DIRECTIONS:
Print every line of the data exactly as shown.

(RECORD EXCERPTS)

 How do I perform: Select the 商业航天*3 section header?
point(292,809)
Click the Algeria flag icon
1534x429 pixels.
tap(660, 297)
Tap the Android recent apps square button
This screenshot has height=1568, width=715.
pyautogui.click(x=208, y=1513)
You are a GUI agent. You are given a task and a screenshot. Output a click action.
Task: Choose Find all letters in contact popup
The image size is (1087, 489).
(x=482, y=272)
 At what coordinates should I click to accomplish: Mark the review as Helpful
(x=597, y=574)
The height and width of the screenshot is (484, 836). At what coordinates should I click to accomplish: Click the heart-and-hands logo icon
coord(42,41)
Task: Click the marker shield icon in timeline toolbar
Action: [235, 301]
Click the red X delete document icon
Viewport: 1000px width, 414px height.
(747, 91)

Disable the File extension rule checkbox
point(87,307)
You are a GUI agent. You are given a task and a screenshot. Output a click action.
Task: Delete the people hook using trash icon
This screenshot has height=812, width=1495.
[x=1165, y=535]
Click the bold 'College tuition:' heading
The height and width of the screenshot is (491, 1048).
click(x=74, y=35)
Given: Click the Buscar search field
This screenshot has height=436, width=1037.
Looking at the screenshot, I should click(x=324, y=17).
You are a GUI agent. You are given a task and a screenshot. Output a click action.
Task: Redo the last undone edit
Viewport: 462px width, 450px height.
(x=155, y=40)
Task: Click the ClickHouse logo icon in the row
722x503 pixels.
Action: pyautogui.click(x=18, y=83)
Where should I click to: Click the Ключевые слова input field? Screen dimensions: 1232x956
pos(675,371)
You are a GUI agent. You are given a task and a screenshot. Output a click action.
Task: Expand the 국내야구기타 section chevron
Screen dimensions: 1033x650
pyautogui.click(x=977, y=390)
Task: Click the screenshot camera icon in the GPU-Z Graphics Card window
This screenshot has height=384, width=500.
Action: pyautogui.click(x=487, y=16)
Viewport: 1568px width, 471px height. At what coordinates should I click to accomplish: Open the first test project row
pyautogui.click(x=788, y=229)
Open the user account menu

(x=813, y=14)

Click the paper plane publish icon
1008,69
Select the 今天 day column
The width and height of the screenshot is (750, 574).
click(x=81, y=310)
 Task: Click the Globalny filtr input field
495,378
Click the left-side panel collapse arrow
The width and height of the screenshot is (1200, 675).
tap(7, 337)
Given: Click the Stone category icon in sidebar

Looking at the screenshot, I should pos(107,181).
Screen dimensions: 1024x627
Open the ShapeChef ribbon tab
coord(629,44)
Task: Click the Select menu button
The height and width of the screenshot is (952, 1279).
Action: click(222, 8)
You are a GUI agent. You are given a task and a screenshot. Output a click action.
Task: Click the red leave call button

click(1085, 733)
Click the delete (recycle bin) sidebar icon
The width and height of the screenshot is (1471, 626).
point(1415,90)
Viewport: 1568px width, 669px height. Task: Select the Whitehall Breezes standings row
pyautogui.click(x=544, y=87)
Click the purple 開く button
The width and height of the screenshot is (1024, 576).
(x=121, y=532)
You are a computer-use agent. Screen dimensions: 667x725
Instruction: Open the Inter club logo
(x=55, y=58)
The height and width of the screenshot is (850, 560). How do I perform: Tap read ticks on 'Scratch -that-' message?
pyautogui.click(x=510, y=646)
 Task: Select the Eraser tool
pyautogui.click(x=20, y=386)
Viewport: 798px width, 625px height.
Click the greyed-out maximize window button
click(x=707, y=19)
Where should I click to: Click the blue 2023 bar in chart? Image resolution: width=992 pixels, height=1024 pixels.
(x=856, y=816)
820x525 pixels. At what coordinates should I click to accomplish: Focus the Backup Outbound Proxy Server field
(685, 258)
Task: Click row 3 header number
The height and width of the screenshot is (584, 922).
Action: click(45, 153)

(End RECORD EXCERPTS)

WRITTEN REPLY:
 How do I perform: Select the 商业航天*3 section header?
point(292,809)
Click the Algeria flag icon
1534x429 pixels.
tap(660, 297)
Tap the Android recent apps square button
This screenshot has height=1568, width=715.
pyautogui.click(x=208, y=1513)
You are a GUI agent. You are given a task and a screenshot. Output a click action.
Task: Choose Find all letters in contact popup
The image size is (1087, 489).
(x=482, y=272)
 At what coordinates should I click to accomplish: Mark the review as Helpful
(x=597, y=574)
The height and width of the screenshot is (484, 836). At what coordinates should I click to accomplish: Click the heart-and-hands logo icon
coord(42,41)
Task: Click the marker shield icon in timeline toolbar
Action: [235, 301]
Click the red X delete document icon
Viewport: 1000px width, 414px height.
(747, 91)

Disable the File extension rule checkbox
point(87,307)
You are a GUI agent. You are given a task and a screenshot. Output a click action.
Task: Delete the people hook using trash icon
This screenshot has height=812, width=1495.
[x=1165, y=535]
Click the bold 'College tuition:' heading
The height and width of the screenshot is (491, 1048).
click(x=74, y=35)
Given: Click the Buscar search field
This screenshot has height=436, width=1037.
Looking at the screenshot, I should click(x=324, y=17).
You are a GUI agent. You are given a task and a screenshot. Output a click action.
Task: Redo the last undone edit
Viewport: 462px width, 450px height.
(x=155, y=40)
Task: Click the ClickHouse logo icon in the row
722x503 pixels.
Action: pyautogui.click(x=18, y=83)
Where should I click to: Click the Ключевые слова input field? Screen dimensions: 1232x956
pos(675,371)
You are a GUI agent. You are given a task and a screenshot. Output a click action.
Task: Expand the 국내야구기타 section chevron
Screen dimensions: 1033x650
pyautogui.click(x=977, y=390)
Task: Click the screenshot camera icon in the GPU-Z Graphics Card window
This screenshot has height=384, width=500.
Action: pyautogui.click(x=487, y=16)
Viewport: 1568px width, 471px height. At what coordinates should I click to accomplish: Open the first test project row
pyautogui.click(x=788, y=229)
Open the user account menu

(x=813, y=14)

Click the paper plane publish icon
1008,69
Select the 今天 day column
The width and height of the screenshot is (750, 574).
click(x=81, y=310)
 Task: Click the Globalny filtr input field
495,378
Click the left-side panel collapse arrow
The width and height of the screenshot is (1200, 675).
tap(7, 337)
Given: Click the Stone category icon in sidebar

Looking at the screenshot, I should pos(107,181).
Screen dimensions: 1024x627
Open the ShapeChef ribbon tab
coord(629,44)
Task: Click the Select menu button
The height and width of the screenshot is (952, 1279).
Action: click(222, 8)
You are a GUI agent. You are given a task and a screenshot. Output a click action.
Task: Click the red leave call button

click(1085, 733)
Click the delete (recycle bin) sidebar icon
The width and height of the screenshot is (1471, 626).
point(1415,90)
Viewport: 1568px width, 669px height. Task: Select the Whitehall Breezes standings row
pyautogui.click(x=544, y=87)
Click the purple 開く button
The width and height of the screenshot is (1024, 576).
(x=121, y=532)
You are a computer-use agent. Screen dimensions: 667x725
Instruction: Open the Inter club logo
(x=55, y=58)
The height and width of the screenshot is (850, 560). How do I perform: Tap read ticks on 'Scratch -that-' message?
pyautogui.click(x=510, y=646)
 Task: Select the Eraser tool
pyautogui.click(x=20, y=386)
Viewport: 798px width, 625px height.
Click the greyed-out maximize window button
click(x=707, y=19)
Where should I click to: Click the blue 2023 bar in chart? Image resolution: width=992 pixels, height=1024 pixels.
(x=856, y=816)
820x525 pixels. At what coordinates should I click to accomplish: Focus the Backup Outbound Proxy Server field
(685, 258)
Task: Click row 3 header number
The height and width of the screenshot is (584, 922).
Action: click(45, 153)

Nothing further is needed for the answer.